--- START ---
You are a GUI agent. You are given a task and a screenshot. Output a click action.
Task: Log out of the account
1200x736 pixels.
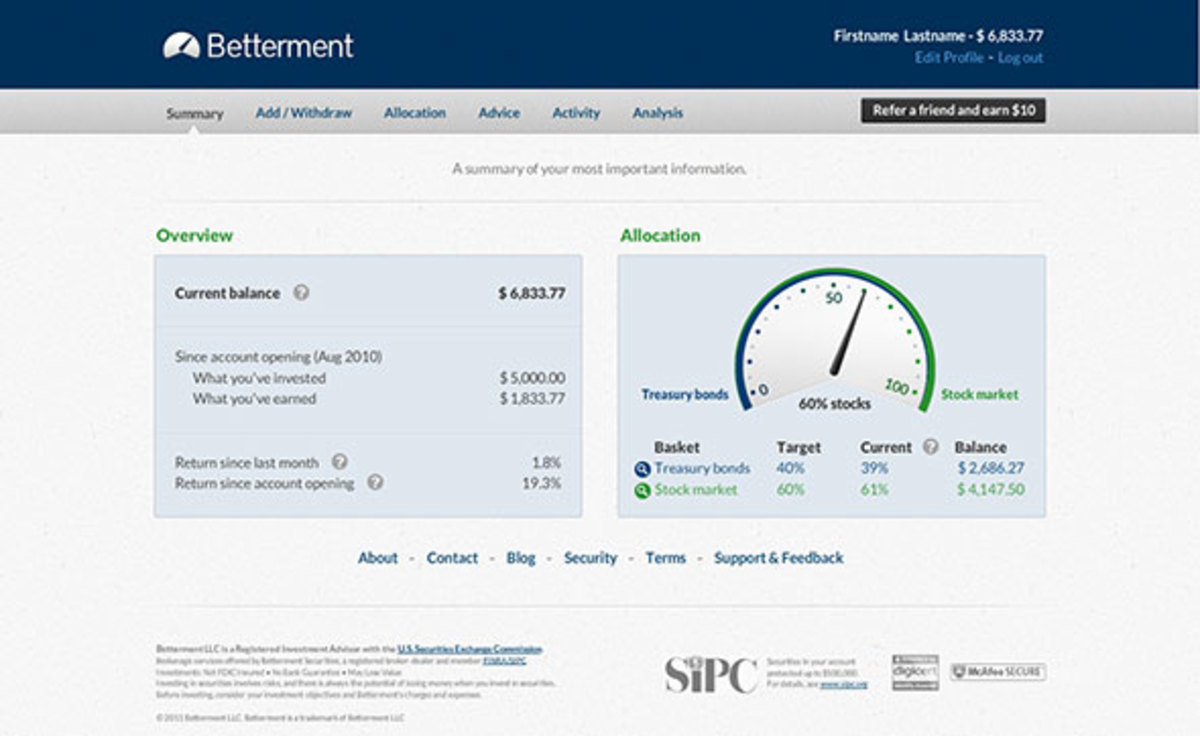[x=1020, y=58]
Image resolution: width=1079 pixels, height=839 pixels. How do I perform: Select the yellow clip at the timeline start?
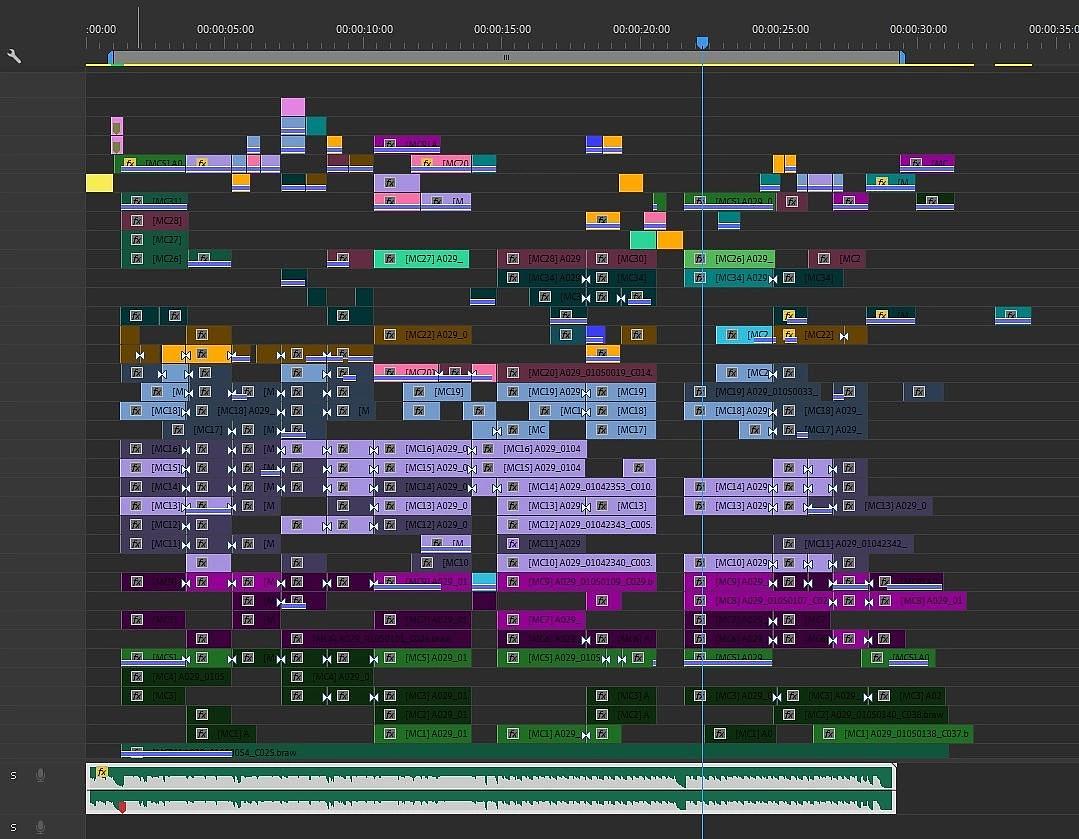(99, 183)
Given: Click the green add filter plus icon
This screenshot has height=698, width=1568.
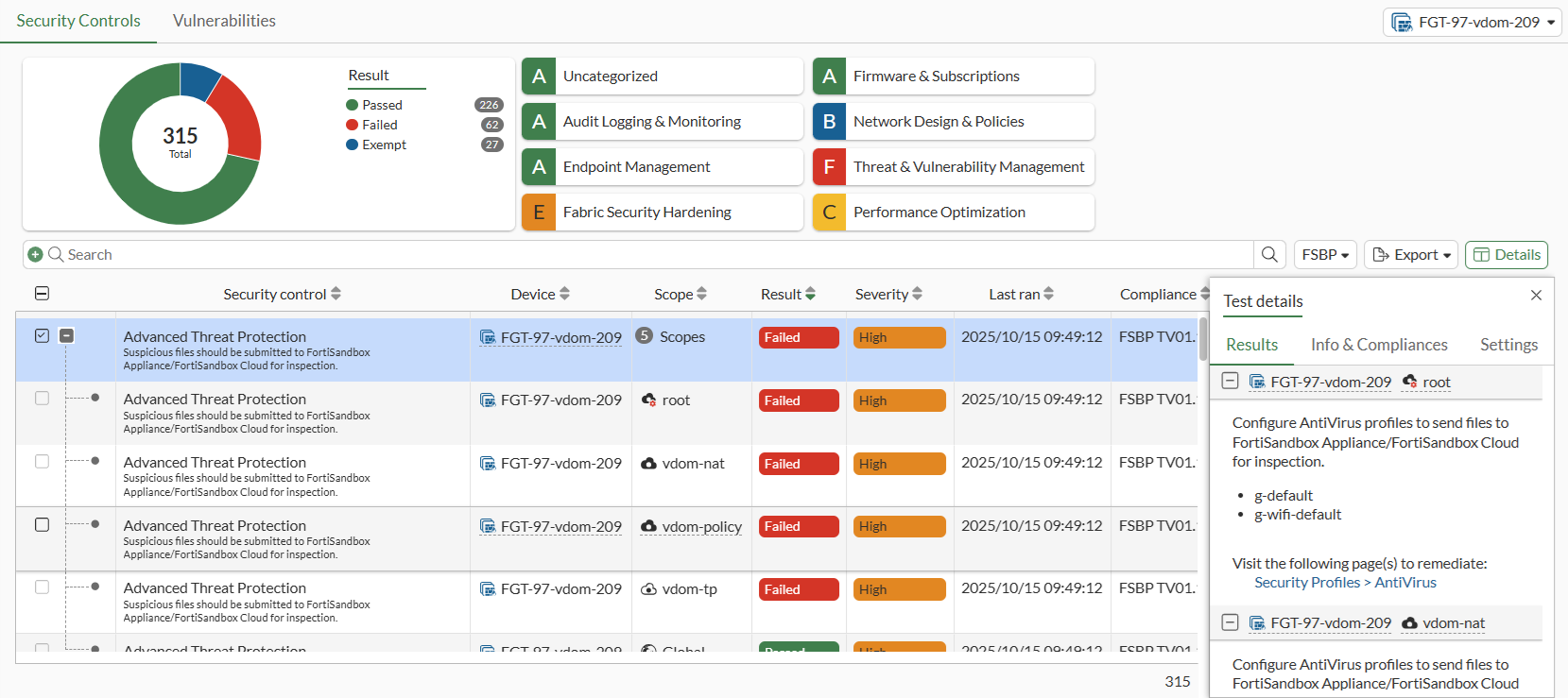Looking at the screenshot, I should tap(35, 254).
--- END ---
▸ Task goal
Can the lines from the one with "Given: Click the green add filter plus icon" to the end of the records above be quoted exactly, both ends included, with every picture omitted?

▸ Response for this exercise
Given: Click the green add filter plus icon
This screenshot has height=698, width=1568.
Looking at the screenshot, I should tap(35, 254).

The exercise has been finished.